Supplied passage
□ □ □ □ □ □ □

Biotite has four modes of occurrence in the sillimanite-garnet-biotite gneiss: in the matrix, along cracks in garnet with cordierite, replacing garnet rims, and as inclusions in garnet. Biotite in each mode is compositionally distinct (Figs. 7c and 7d) and can be interpreted in terms of being in equilibration with adjacent minerals. Plagioclase is only found in the matrix of this rock, and it has only a small range of An values (Fig. 7f). The garnets show almost homogeneous chemical compositions except for narrow areas next to cracks and grain boundaries (Fig. 7e). This suggests there was little chemical modification after equilibrium was reached with the matrix minerals. Based on these observations, P-T conditions around the peak condition can be estimated using garnet rims, away from cracks and grain boundaries, biotites in the matrix, and plagioclases in the matrix. The combination of the garnet-biotite geothermometer (Holdaway, 2000) and the garnet-aluminosilicate-plagioclase-quartz (GASP) geobarometer (Holdaway, 2001) yielded P-T conditions of ∼ 732-824 °C and 0.66-0.86 GPa (Fig. 12b). The temperature estimate is consistent with the results obtained by applying the Zr-in-rutile thermometer (Tomkins et al., 2007) to rutile in the matrix (<801 °C, average 775 °C) assuming a pressure of 0.8 GPa. A slightly higher temperature (<837 °C, average 802 °C, at a pressure of 0.8 GPa) was obtained for rutile in the garnet rims, which probably indicates the peak temperature. When combined with the GASP geobarometer (Holdaway, 2001), the chemical compositions of rutile in the garnet rims, the rims of the garnet, and the plagioclase in the matrix yielded P-T conditions of 834-844 °C and 0.76-0.93 GPa, which can be interpreted to reflect the peak metamorphism. The slightly lower temperature estimates for minerals in the matrix might indicate re-equilibration during cooling.

□ □ □ □ □ □ □

Collected data
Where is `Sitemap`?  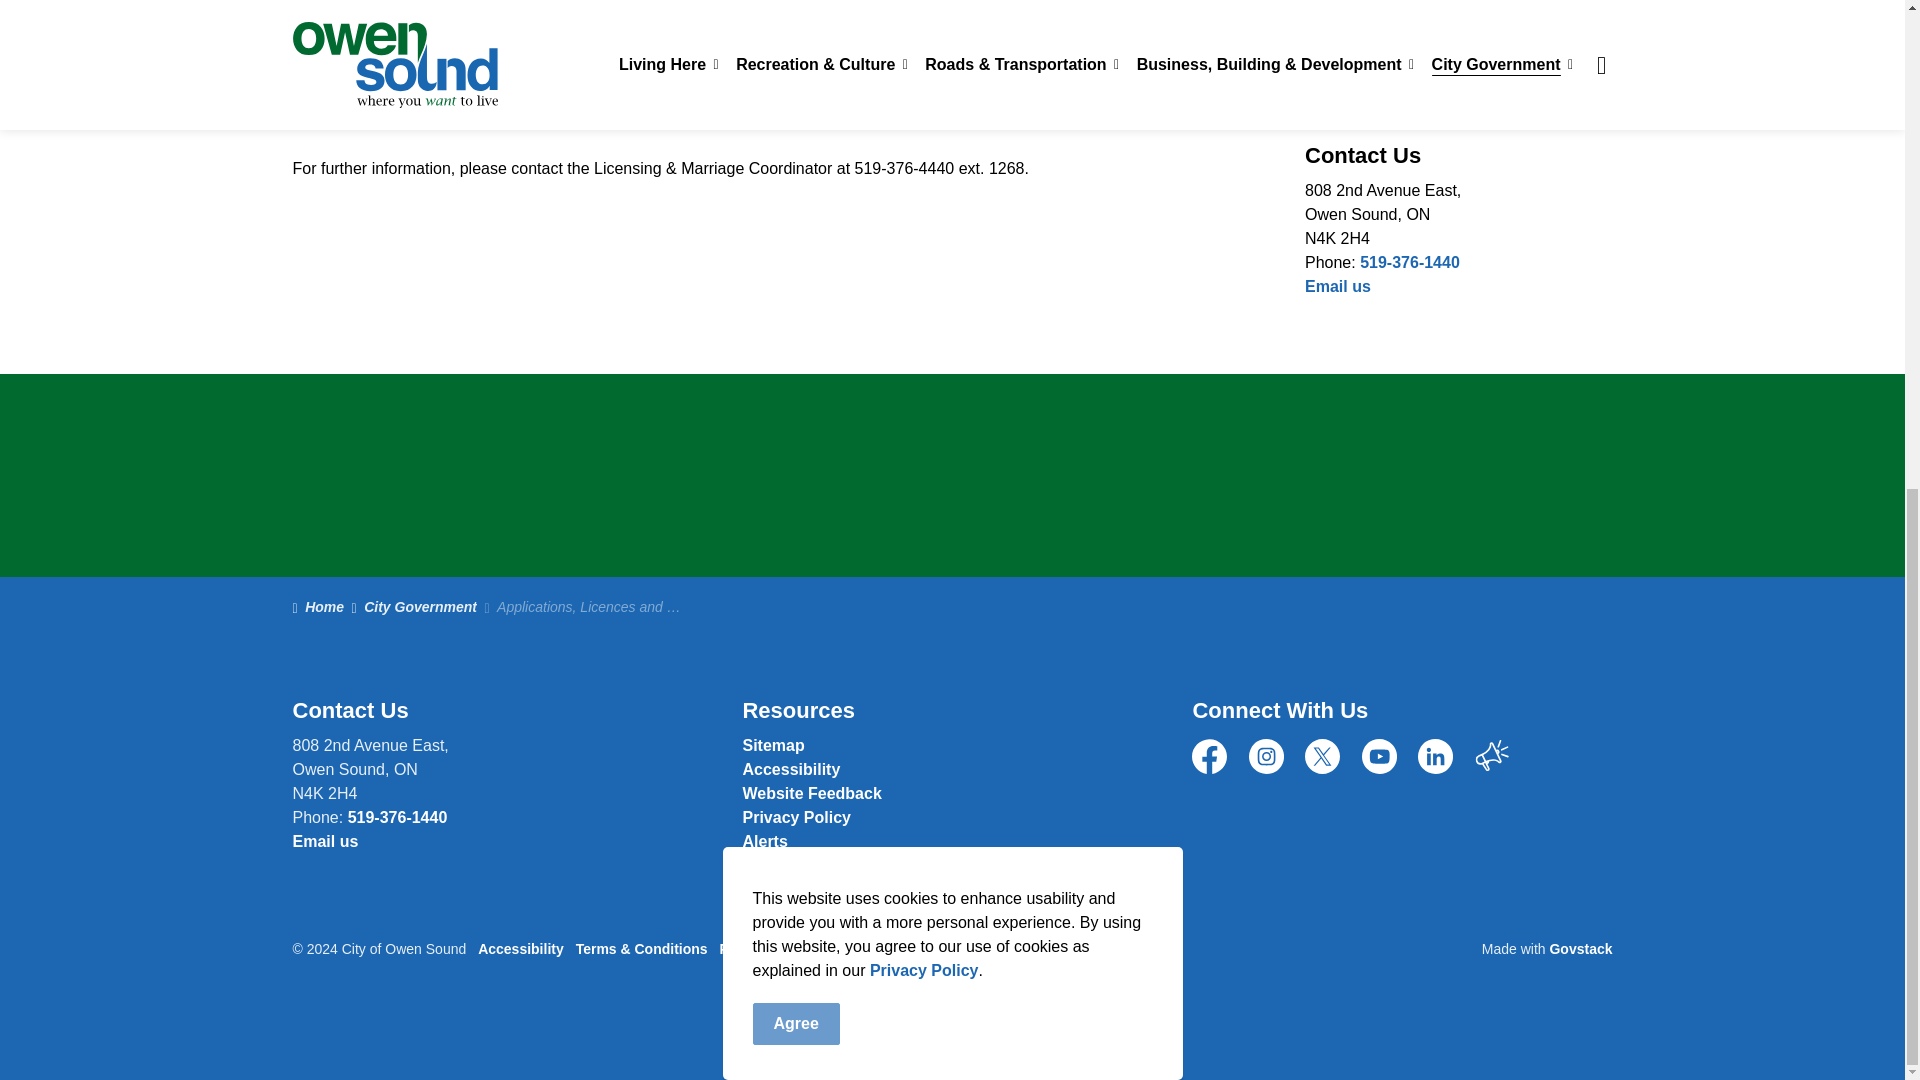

□ □ □ □ □ □ □

Exercise task
Continue the passage on the sillimanite-garnet-biotite gneiss from its final sentence. The listing comes from a source separate from the passage.

Answer to this task
The pressure and temperature conditions of reaction (1) for the observed garnet and cordierite compositions of XFeGrt = 0.69-0.74 and XMgCrd = 0.72-0.78 are inferred to be ∼ 750-800 °C and 0.2-0.6 GPa in the NaKFMASH system (Spear et al., 1999) (Fig. 12b). These conditions are similar to the temperature but lower than the pressure conditions of the peak metamorphism. Therefore, reaction (1) in this sample would have taken place accompanied by isothermal decompression after the peak metamorphism.
Since the cordierite, biotite, and chlorite in this rock are Fe-Mg solid solutions, reaction (2) for this sample took place at lower temperatures than for the Mg end-member minerals (Spear et al., 1999). In addition, kyanite and andalusite are found associated exclusively with chlorite and muscovite. Therefore, we suggest that reaction (2) in this rock occurred around the P-T conditions for kyanite/andalusite transition; i.e., at least under lower temperature and pressure conditions than the Al2SiO5 triple point (530 °C, 0.4 GPa; Bohlen et al., 1991) (Fig. 12b).
Consequently, we propose that the P-T path of the cordierite-bearing sillimanite-garnet-biotite gneiss records the peak metamorphism at ∼ 830-840 °C and 0.8-0.9 GPa, a subsequent isothermal decompression, and then a retrograde hydration at P-T conditions lower than 530 °C and 0.4 GPa (Fig. 12b).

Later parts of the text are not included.